WORK REQUIRED
Reproduce the whole listing word for word. Leave every image out.

INFORMATION
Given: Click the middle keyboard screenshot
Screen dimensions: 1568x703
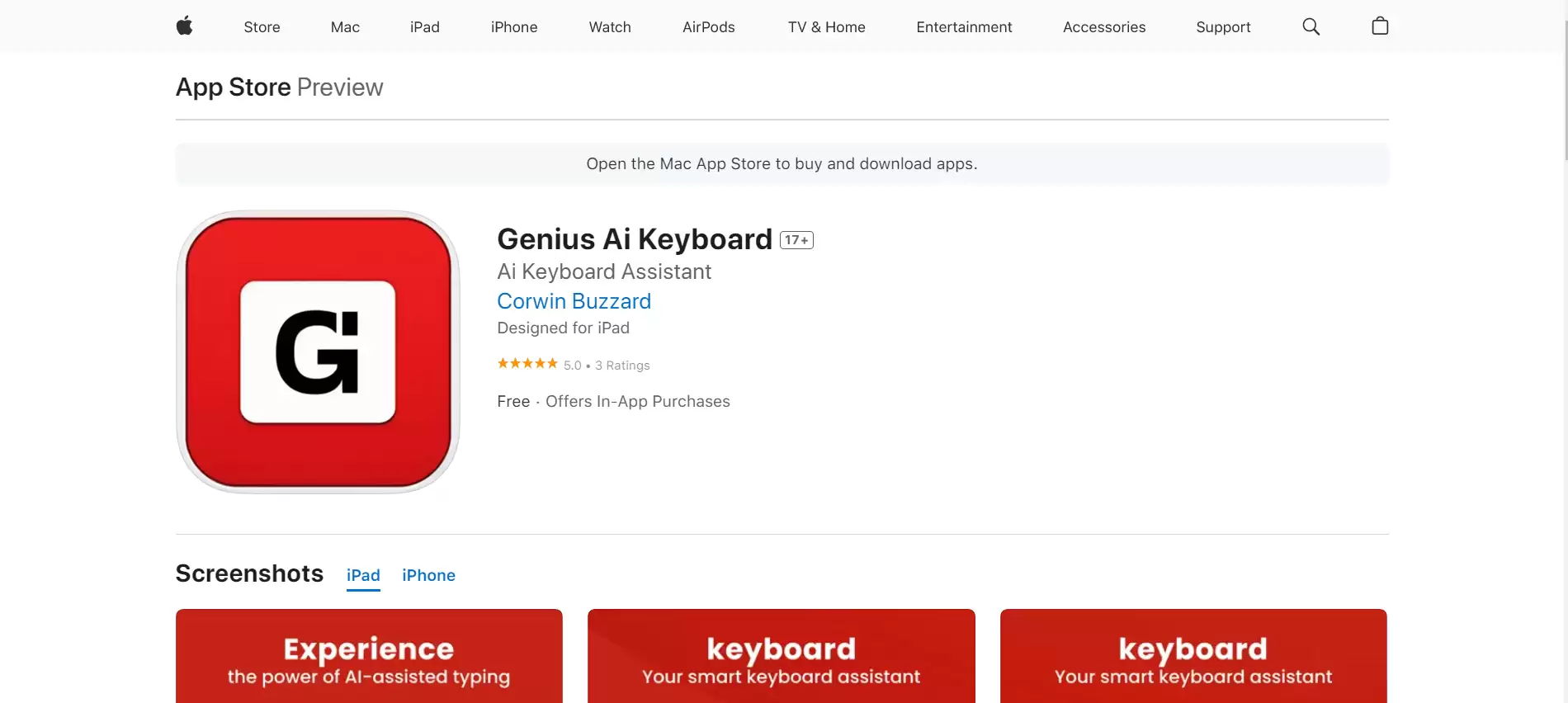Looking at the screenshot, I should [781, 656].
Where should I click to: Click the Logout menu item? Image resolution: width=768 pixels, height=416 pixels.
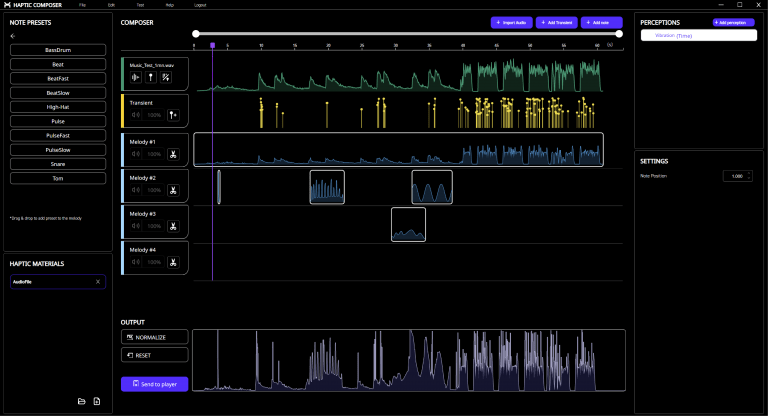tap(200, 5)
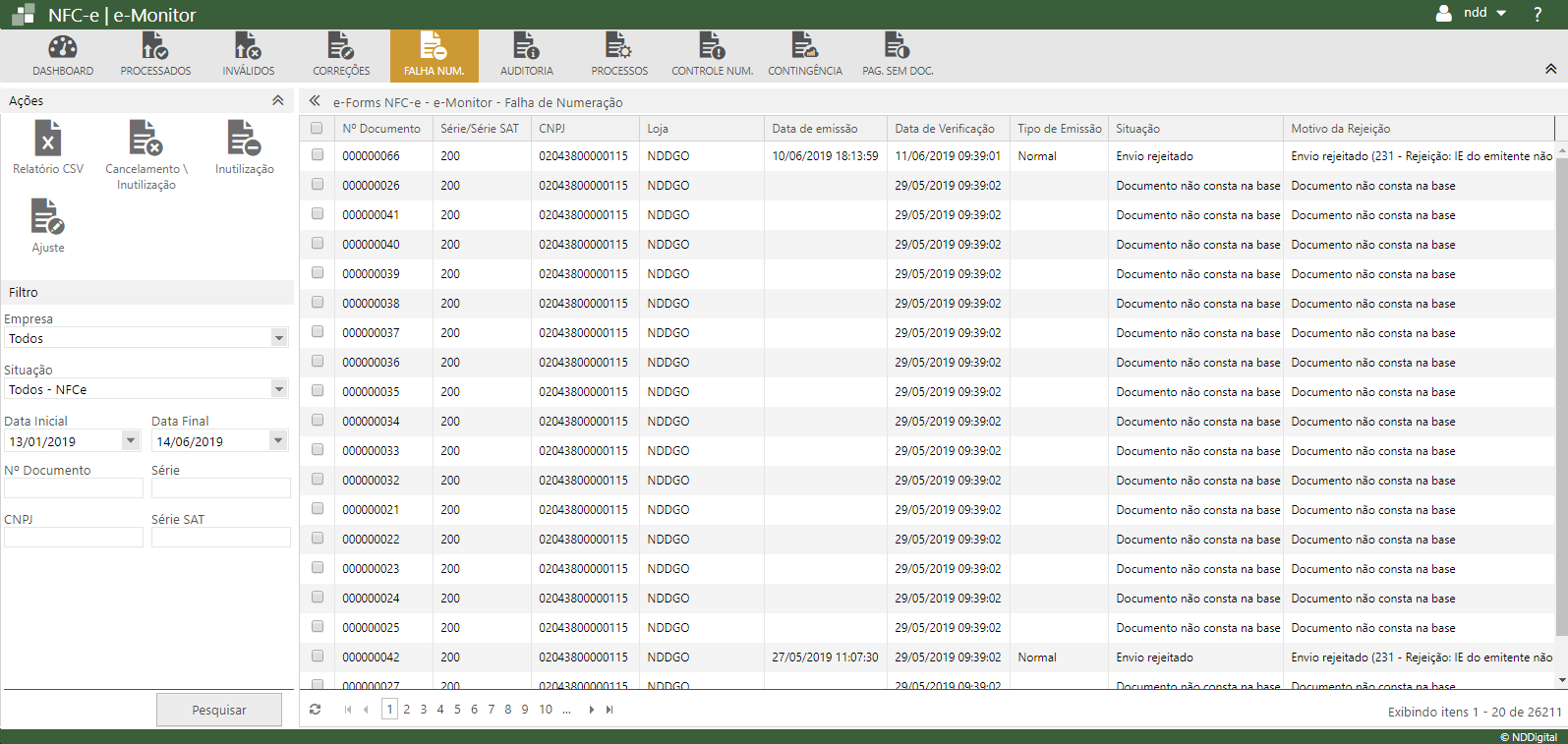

TASK SOLUTION
Given: Click the middle keyboard screenshot
Screen dimensions: 1568x703
Looking at the screenshot, I should [781, 656].
Where should I click to: Click the Logout menu item? Image resolution: width=768 pixels, height=416 pixels.
tap(200, 5)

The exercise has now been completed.